妖精の領域(ルヴァハーモニス)はいま最大の危機なんだ。その為に汝の力が欲しい」

「と、言いますと?」

「説明すると長くなるから、今は説明なしで我々の所に来てもらう。急だが今から君には魔法少女になってもらう」


カイドロフェレスの口から思わぬ単語が発された。え、何? 魔法少女ですって? そんなファンタジーでしか聞いたことが無いような……ってこの状況も十分ファンタジーではあるか。


「そんなに部屋に引きこもっていたらインスピレーションも沸かないだろう。さあ、儂と一緒に妖精の領域(ルヴァハーモニス)に来ようか」


そう言うと、カイドロフェレスは私が拒否する間もなく私の腕を青く長い爪が当たらないように優しく掴んで闇の底に私ごと引きずり込んでいった。


◇◇◇◇◇◇◇◇◇


 気がつくと私は紅い空に白い雲が浮かんでいるのが見えた。仰向けになっていた。もう深夜なはずなのになぜ明るいんだろう。


「目が覚めたか。汝は紫色が好きなんだな」


 カイドロフェレスが覗き込んだ。私は確かに紫色が好きだが、どうしてそんなことを知っているのだろう。そう思いながら上体を起こそうとすると、私が紫色のフリルを纏ったドレスを着ていた。いつの間に着替えさせられたのだろうか。一瞬カイドロフェレスを睨んだが、彼はハッハッハと笑いながら、


「そんなドレス、儂が用意出来るわけ無かろう。それに儂は人間の肉体になぞ興味はない。もう研究され尽くしてしまってるしな」


 人間の肉体は研究され尽くしてしまっている、のか。いや我々の世界でも研究はされてるけど研究的な方面での興味とはまるで違うのではないか。まあ、何にせよ前半の主張には賛成だ。

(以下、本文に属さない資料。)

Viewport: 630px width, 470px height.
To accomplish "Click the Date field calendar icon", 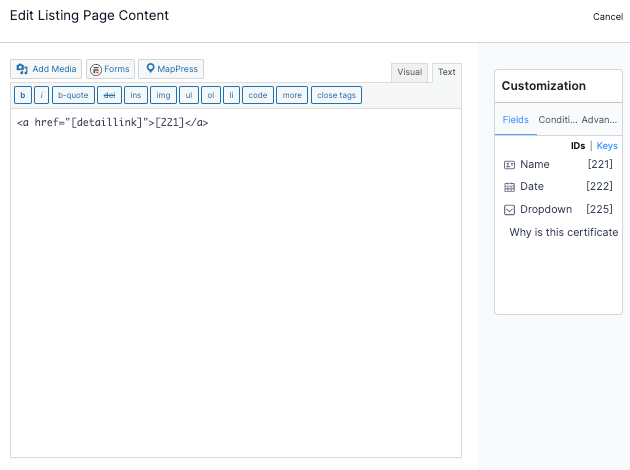I will (x=509, y=187).
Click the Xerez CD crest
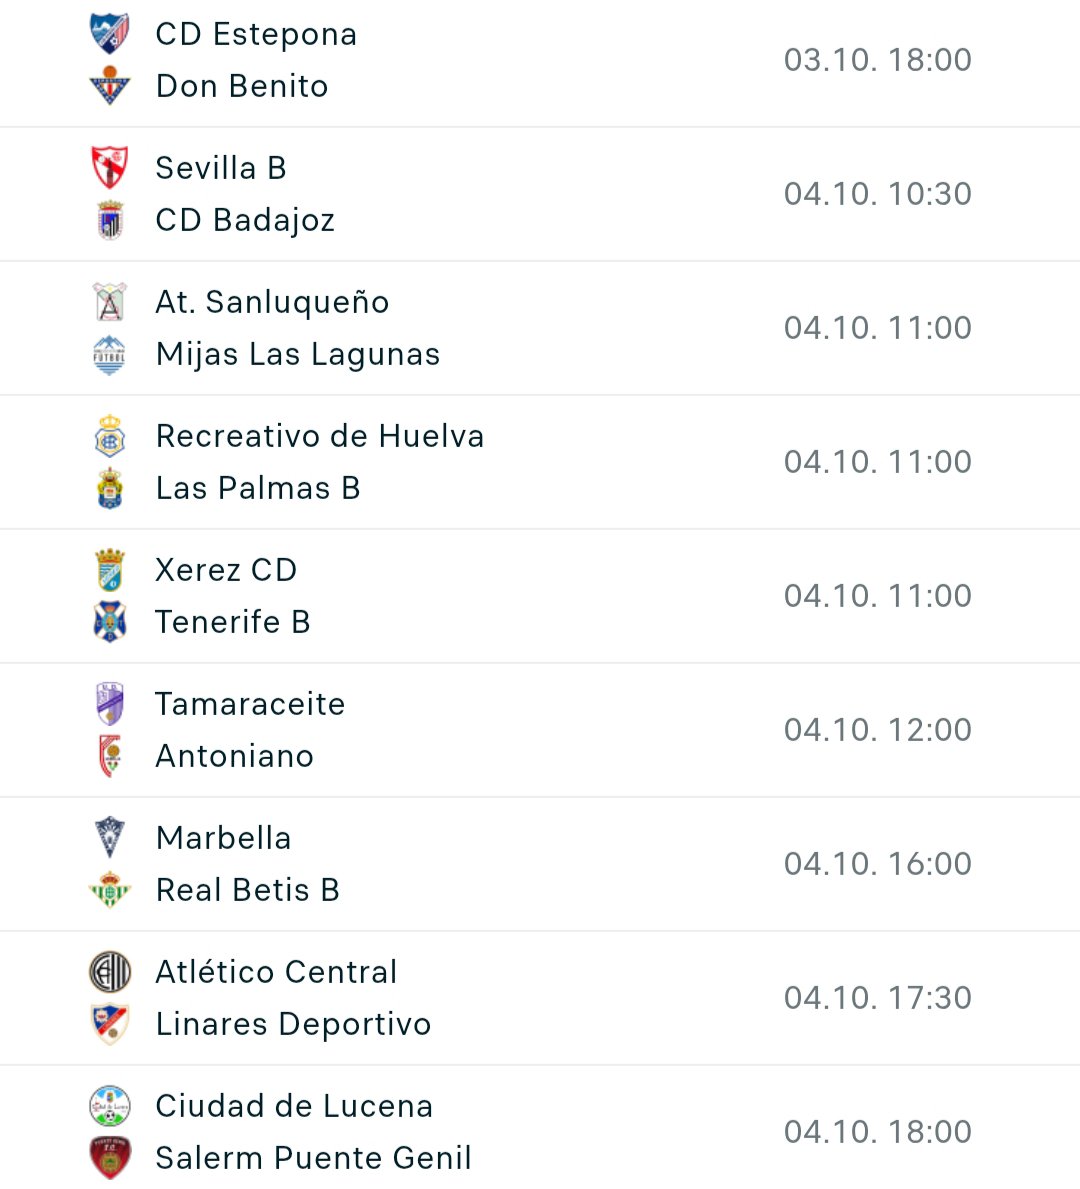The image size is (1080, 1189). point(110,569)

「ところでその服は気に入ったか? さっきも言ったように儂が作ったものではないがな」


 ええ気に入りましたとも。この服はデザインが本当に私好みになっている。いろいろまだ飲み込めてはいないというかずっとありえない状況続きではあるけど、それだけは確かに思えた。

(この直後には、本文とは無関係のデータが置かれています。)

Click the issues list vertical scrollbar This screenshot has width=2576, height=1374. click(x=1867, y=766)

「そうね。気に入ったわ。急にわけのわからないところに連れてこられて困惑してはいるけどこの服のデザインがいいから許します」

「それは良かった」


でもあれだな、魔法少女になってもらうと言ってたけどまさかその衣装なのだろうか?


「ところで、さっき魔法少女になってもらうって言ってたけどあれって……?」

「ああ、この世界に巣食うことわり……」


そう言いかけた瞬間地面が揺らいだ。まだ立ち上がってない私の上体を持ち上げて、というかお姫様抱っこしてカイドロフェレスは軽々と私の身体を立ち上がらせた。


「がはは。説明の手間が省けるようで何よりだ」


カイドロフェレスは笑った。「ことわり」がどうとか言ってたっけ。眼前には黒い正八面体が丸みを帯びて土器のような文様が入った立体があった。